## WHAT THIS TASK INVOLVES
Scan the listing below for the word "computer" and copy every line that has it.

_____

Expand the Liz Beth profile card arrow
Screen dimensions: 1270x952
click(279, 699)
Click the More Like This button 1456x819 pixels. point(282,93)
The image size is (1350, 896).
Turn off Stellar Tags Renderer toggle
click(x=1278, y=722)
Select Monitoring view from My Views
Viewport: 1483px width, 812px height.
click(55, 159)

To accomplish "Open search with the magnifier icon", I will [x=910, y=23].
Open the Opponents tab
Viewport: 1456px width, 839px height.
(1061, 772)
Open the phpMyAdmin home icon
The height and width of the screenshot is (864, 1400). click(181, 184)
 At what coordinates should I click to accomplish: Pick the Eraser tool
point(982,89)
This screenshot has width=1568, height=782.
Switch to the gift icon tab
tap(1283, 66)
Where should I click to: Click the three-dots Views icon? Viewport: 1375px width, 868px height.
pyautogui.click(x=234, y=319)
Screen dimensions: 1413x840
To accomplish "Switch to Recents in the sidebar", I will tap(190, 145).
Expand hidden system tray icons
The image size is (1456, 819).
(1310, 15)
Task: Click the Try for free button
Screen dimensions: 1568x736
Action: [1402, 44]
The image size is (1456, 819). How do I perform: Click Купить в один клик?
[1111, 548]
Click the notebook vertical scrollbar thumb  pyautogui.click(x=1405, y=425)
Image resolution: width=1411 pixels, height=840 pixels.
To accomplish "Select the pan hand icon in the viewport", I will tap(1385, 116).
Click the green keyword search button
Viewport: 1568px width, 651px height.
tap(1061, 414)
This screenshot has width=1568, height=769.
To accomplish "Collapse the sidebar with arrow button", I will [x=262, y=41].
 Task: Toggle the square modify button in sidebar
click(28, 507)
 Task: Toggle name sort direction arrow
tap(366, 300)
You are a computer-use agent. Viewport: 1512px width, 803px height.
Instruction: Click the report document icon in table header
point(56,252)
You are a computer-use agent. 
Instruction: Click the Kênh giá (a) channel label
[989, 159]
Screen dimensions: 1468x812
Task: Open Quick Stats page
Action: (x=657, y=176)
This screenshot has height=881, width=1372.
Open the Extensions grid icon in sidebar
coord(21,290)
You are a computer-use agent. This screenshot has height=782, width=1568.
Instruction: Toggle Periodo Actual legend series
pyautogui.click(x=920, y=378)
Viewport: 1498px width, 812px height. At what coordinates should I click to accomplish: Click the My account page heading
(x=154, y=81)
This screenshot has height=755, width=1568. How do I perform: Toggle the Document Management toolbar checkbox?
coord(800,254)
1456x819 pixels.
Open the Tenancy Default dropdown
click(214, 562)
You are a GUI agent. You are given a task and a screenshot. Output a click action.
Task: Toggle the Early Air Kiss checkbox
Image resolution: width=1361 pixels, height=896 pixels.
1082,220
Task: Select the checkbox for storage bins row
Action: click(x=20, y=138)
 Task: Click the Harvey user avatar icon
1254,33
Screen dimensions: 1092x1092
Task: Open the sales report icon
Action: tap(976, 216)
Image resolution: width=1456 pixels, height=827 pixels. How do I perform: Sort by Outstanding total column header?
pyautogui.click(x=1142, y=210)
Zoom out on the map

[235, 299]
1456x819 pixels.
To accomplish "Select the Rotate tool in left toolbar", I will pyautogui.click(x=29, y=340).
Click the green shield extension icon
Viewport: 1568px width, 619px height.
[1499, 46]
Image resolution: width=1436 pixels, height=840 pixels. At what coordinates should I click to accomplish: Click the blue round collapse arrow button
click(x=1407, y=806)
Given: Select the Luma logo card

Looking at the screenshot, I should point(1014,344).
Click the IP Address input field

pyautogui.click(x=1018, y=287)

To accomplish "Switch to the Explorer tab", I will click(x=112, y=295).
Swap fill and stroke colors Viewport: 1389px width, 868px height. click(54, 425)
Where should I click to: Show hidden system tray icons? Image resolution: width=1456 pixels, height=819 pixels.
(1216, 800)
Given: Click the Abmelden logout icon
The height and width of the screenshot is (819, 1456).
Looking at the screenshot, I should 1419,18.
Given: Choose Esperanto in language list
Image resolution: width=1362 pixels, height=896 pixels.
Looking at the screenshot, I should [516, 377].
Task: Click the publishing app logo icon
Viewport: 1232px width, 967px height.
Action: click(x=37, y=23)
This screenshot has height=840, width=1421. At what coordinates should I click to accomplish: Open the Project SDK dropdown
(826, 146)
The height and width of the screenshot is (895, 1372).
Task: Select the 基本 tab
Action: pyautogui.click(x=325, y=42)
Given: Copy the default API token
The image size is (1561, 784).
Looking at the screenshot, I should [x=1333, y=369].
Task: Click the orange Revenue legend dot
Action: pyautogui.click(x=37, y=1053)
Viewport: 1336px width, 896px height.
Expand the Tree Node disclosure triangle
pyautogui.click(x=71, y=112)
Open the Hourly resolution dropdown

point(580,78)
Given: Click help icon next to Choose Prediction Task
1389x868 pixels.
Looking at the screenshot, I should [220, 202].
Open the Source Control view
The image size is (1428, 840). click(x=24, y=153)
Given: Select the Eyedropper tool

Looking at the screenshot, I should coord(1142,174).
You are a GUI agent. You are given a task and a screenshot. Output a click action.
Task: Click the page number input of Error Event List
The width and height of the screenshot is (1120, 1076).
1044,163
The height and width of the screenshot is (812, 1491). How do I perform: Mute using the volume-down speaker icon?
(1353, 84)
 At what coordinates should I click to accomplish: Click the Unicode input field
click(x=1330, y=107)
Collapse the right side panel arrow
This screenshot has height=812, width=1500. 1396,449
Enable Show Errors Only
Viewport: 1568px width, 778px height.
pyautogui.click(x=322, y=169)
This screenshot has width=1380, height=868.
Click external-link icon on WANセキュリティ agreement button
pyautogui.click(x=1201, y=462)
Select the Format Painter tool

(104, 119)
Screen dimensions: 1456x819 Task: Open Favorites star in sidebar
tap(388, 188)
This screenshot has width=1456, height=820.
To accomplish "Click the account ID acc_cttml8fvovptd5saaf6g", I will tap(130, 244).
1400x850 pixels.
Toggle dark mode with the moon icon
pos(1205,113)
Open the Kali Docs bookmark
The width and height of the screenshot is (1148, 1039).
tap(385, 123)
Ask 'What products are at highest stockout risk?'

_____

## REPLY TO THE TASK
You are a computer-use agent. Viewport: 1512px width, 803px height.
You are a computer-use agent. 
You are a computer-use agent. This screenshot has height=782, width=1568.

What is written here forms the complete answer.